Slightly away from the large metropolises but still right at the heart of Europe’s automotive industry, students at Esslingen University of Applied Sciences can participate directly in the innovation activity in automotive engineering. For Basti Anil Shenoy from India, too, this was one reason why he enrolled on the master’s course in “Automotive Systems” in September 2010 after graduation in Automobile Engineering from Visvesvaraya Technological University. “The location of the university, close to Stuttgart, makes it easy to establish contact with numerous automotive companies and suppliers in the surrounding area.” The many years of close links between the university and automotive companies in the region, including such global players as Audi, Daimler and Porsche or suppliers such as Behr, Bosch or Eberspächer, ensure that the degree courses have a strong practical relevance. “We are supported in our teaching by lecturers from industry, and advisory boards from industry provide us with advice on developing our degree courses. The students benefit from the resulting practice-oriented topics,” Director of Studies, Professor Erich Schindler, emphasises.

What did you specialize in an offbeat area such as Mechatronics within  Automobile Engineering?

Esslingen University of Applied Sciences offers “Vehicle Dynamics” and “Car Electronics” as major fields of study. Basti Anil Shenoy opted for a third major field – “SoftwareBased Automotive Systems”. “I already had experience in control technology, the construction of electronics architectures and simulations.”

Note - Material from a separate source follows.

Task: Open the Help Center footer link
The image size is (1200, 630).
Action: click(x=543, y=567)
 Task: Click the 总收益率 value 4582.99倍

A certain specialisation is necessary, as the automotive sector has become highly complex in both technological and organisational terms, and it is not possible to go into all of the drive components in detail during the three-semester master’s course. “However, in our degree course we teach the required control technology skills and the methods for developing such complex systems, for example in the ‘System Design’, ‘Simulation and Control’ or ‘Powertrain’ modules,” Professor Schindler explains and goes on to say that it is also no longer sufficient for an engineer to master just his or her subsystem or components. “Instead he must be able to define interfaces with other subsystems precisely, to assess possible interactions and to gain a feeling for the function of the overall system of the ‘automobile’,” the specialist for vehicle dynamics, active safety, chassis technology and vehicle control systems .

Can you explain any industry related projects that you are working on?

Basti Anil Shenoy is working in “Advance Engineering” as part of a cooperation with Bosch, and is currently writing his master’s thesis. In order to be able to build the cars of the future, he is dealing with simulations, for example when software for control units has to be tested in a motor vehicle. “At Bosch I have a suitable simulation environment with an entire vehicle at my disposal.” Systems developers have to communicate It is not only technical skills that are required, however. “Today systems developers have to communicate far more,” Professor Schindler continues. Lectures such as “Global Engineering” or “International Negotiations” and interdisciplinary and intercultural projects therefore impart management skills and social competence. Basti Anil Shenoy’s good German language skills helped him to find his way at Bosch: “Even though English is the working language in international teams, I made the experience that German is very important if you want to work in a German firm.”

Plans for the future?

His plans for the future? “First I want to work in Germany for a few more years and gather occupational experience, as Germany is the world leader in automotive engineering. In about five years’ time I’ll go back to India and work there,” the young engineer tells us. In reply to the question about what kind of car he will buy himself one day, he says, quite concisely: “A German car, I think.”